(begin)

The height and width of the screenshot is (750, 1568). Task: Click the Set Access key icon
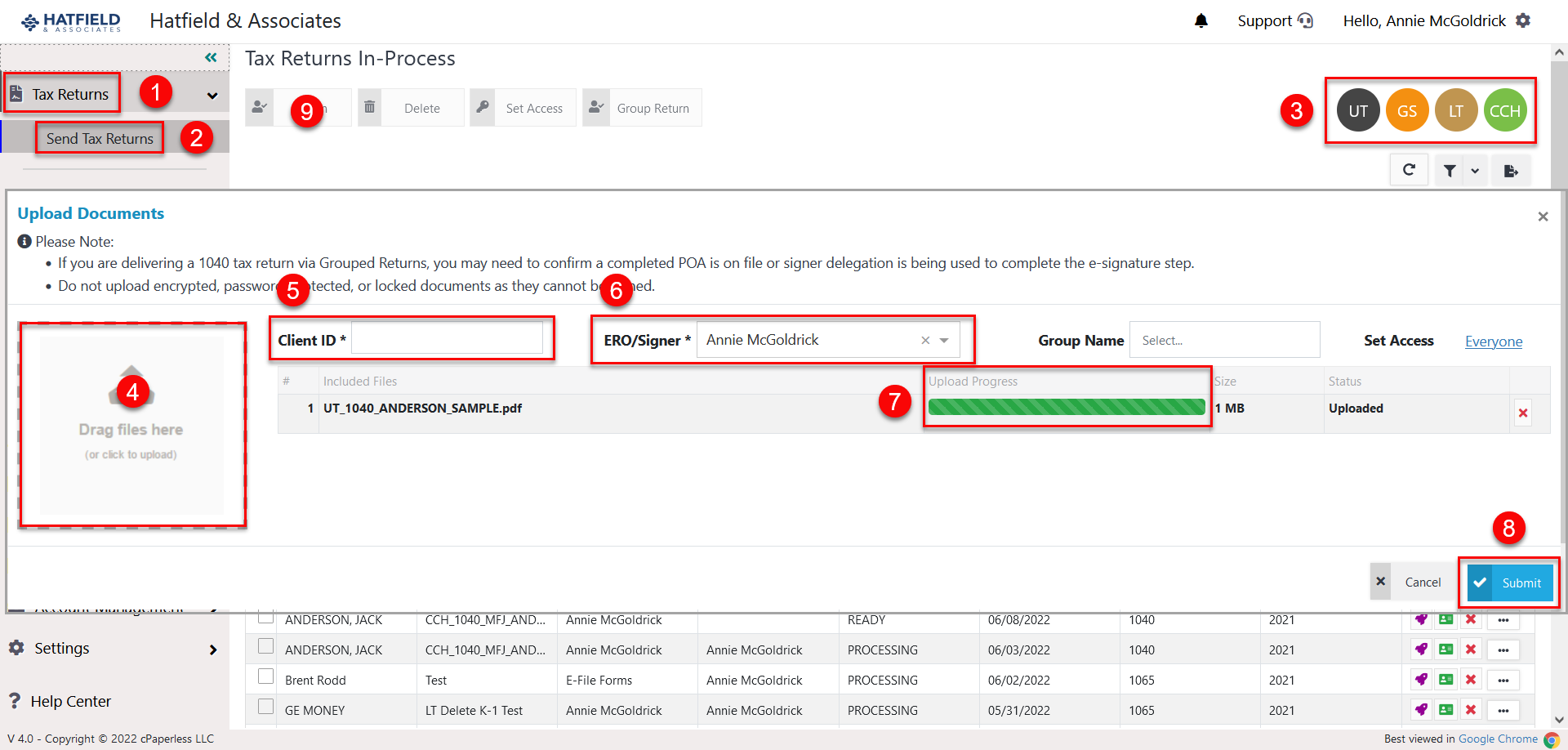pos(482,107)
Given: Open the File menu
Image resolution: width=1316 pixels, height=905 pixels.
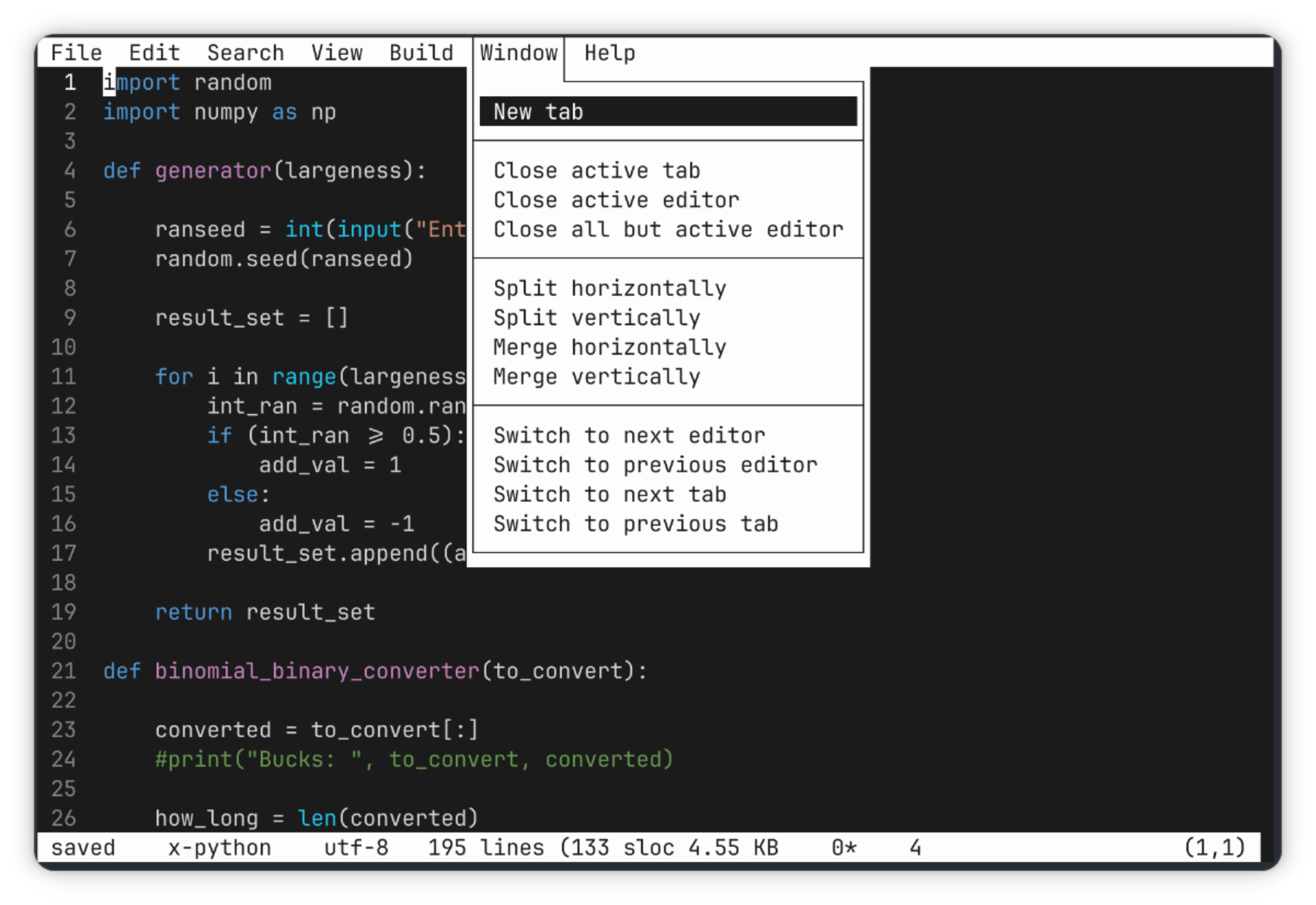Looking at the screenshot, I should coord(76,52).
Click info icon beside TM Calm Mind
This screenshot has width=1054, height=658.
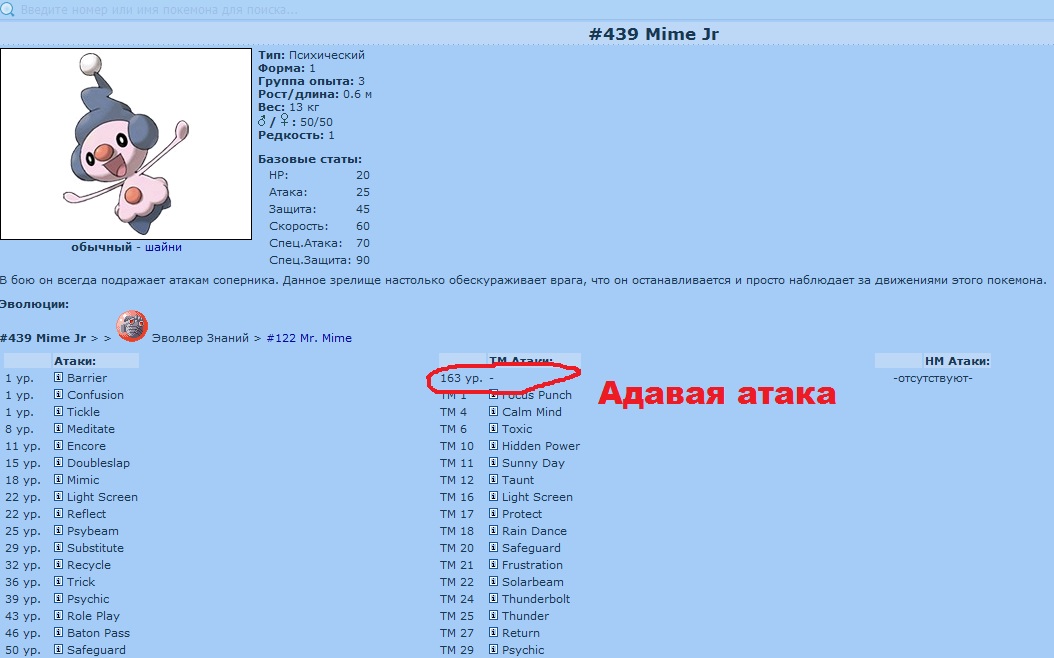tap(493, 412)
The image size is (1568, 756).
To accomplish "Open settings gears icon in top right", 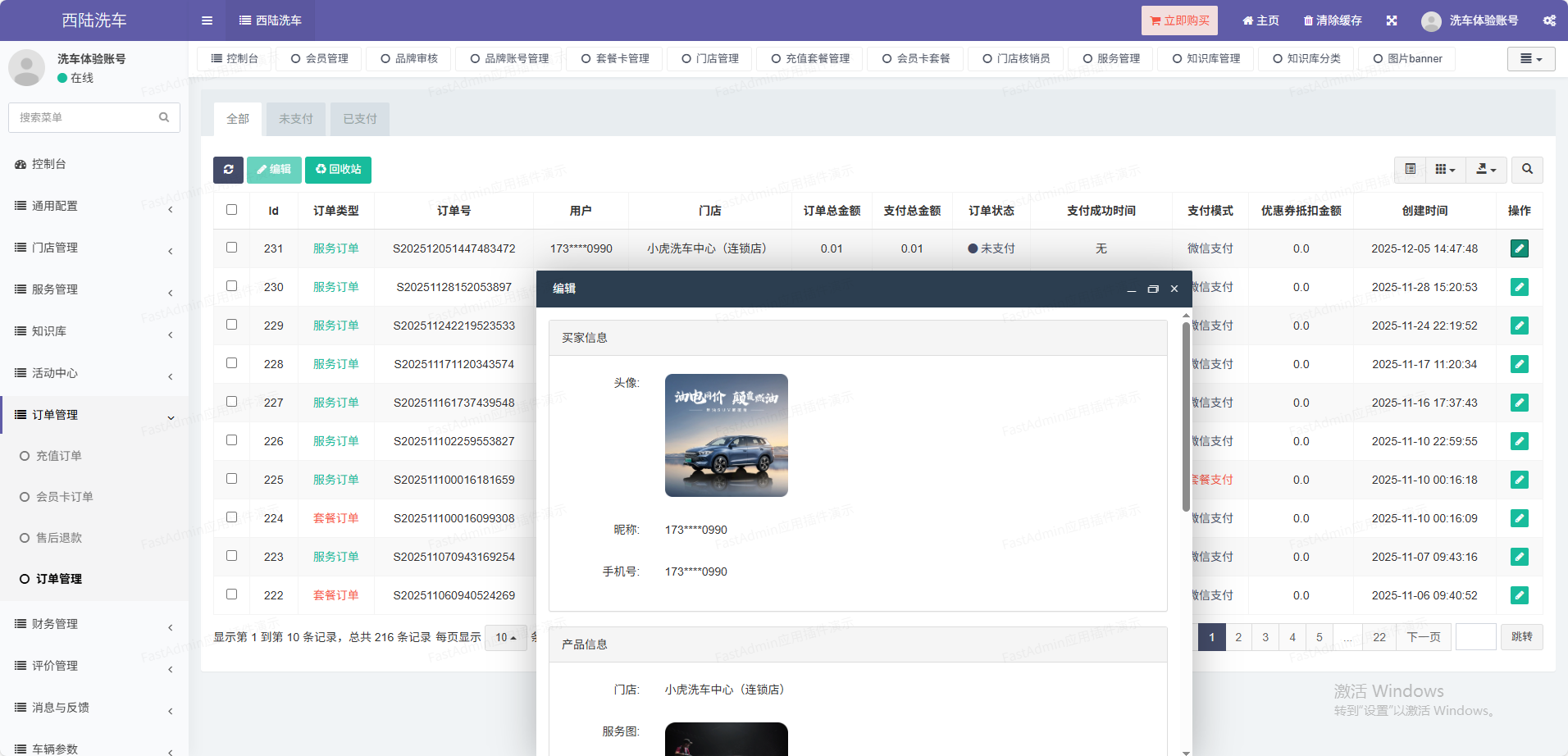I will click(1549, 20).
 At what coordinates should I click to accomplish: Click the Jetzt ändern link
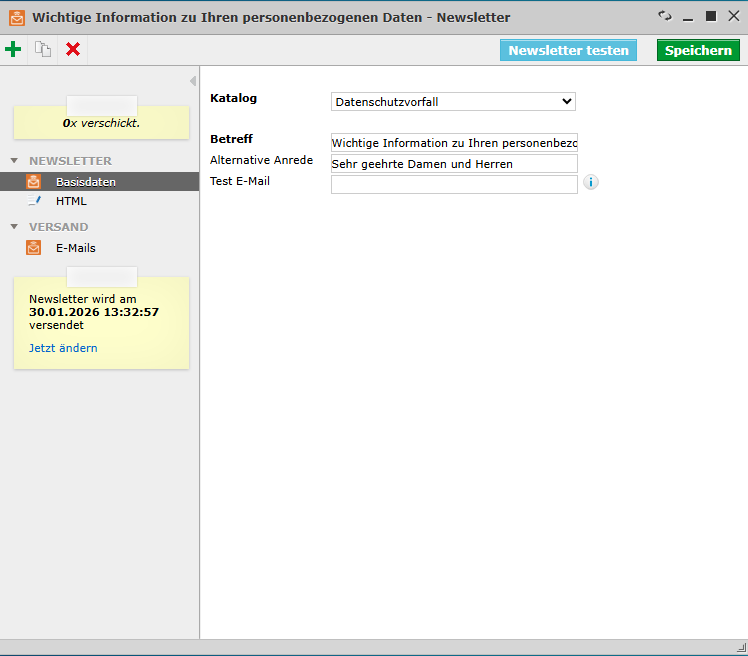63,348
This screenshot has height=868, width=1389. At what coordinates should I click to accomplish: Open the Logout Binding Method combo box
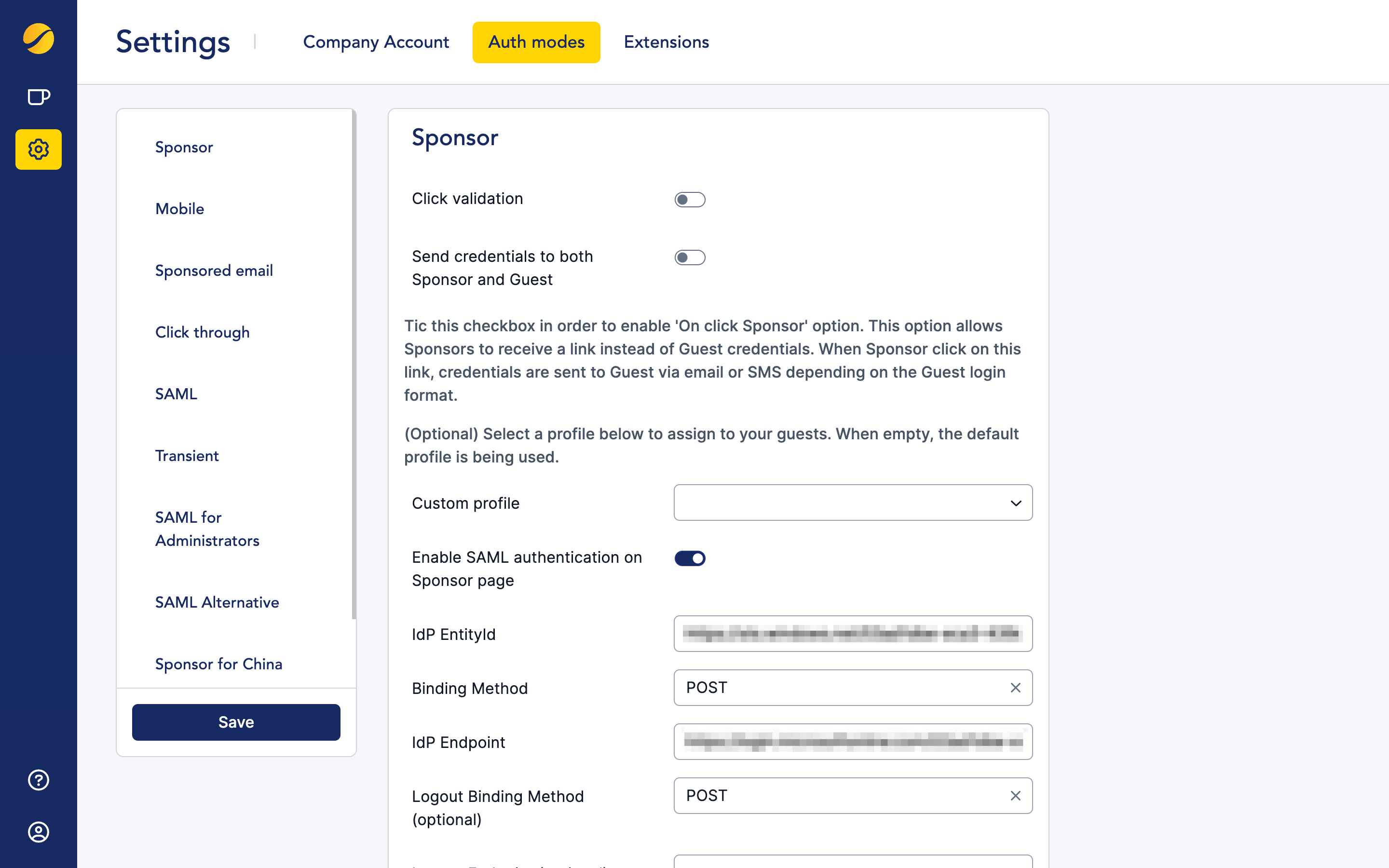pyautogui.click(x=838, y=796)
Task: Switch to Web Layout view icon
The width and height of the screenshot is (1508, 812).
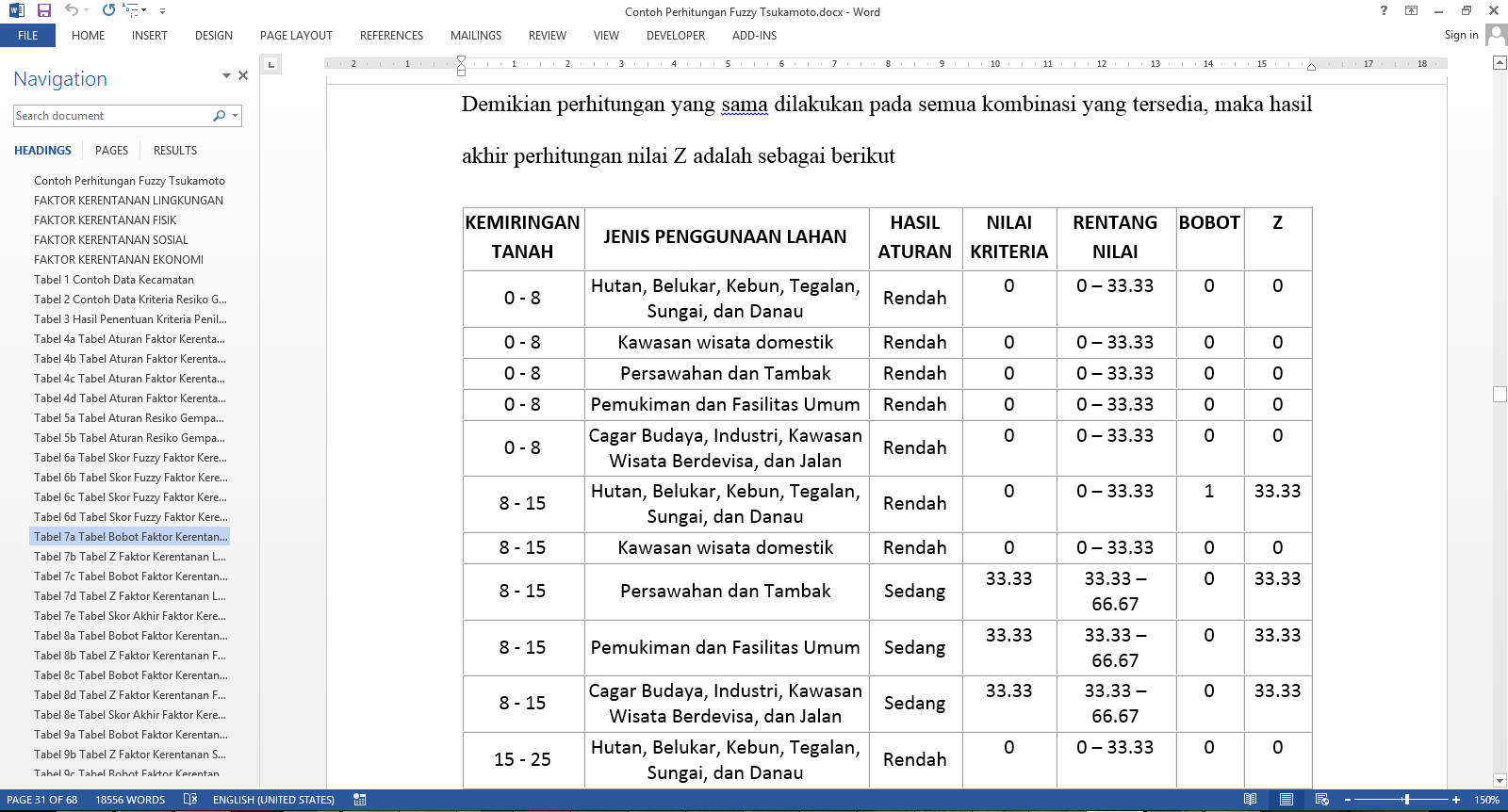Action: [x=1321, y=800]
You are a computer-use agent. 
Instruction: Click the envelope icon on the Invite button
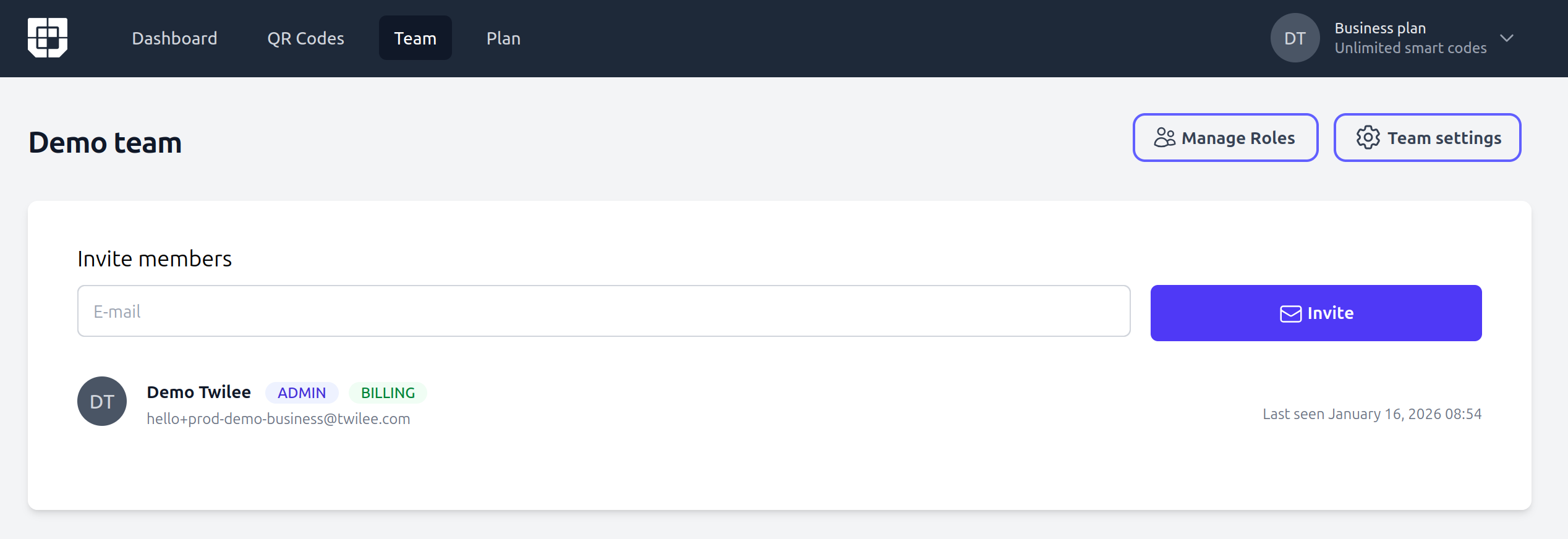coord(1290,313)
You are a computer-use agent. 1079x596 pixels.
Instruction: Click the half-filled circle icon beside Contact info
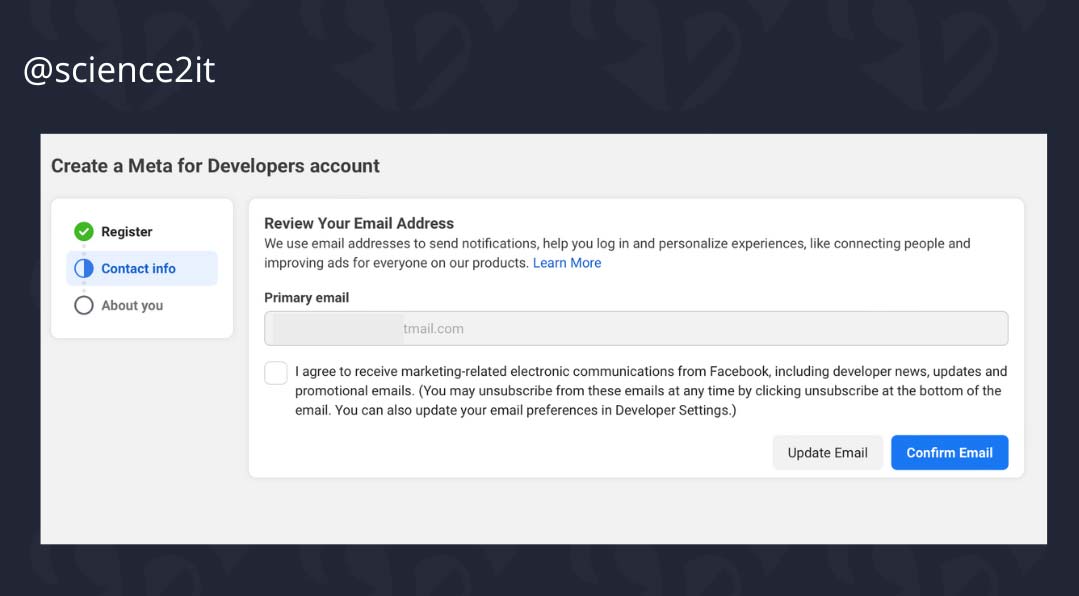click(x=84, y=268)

(end)

■ Problem to solve: Reproduce the records verbatim, beginning at the line that contains "At what coordinates should I click to accomplish: Click" and stopping after the line that contains "pyautogui.click(x=838, y=796)". Omit the pictures from your reproduction.

■ Finished task:
 At what coordinates should I click to accomplish: Click the Jetzt ändern link
63,348
This screenshot has height=868, width=1389. At what coordinates should I click to accomplish: Open the Logout Binding Method combo box
pyautogui.click(x=838, y=796)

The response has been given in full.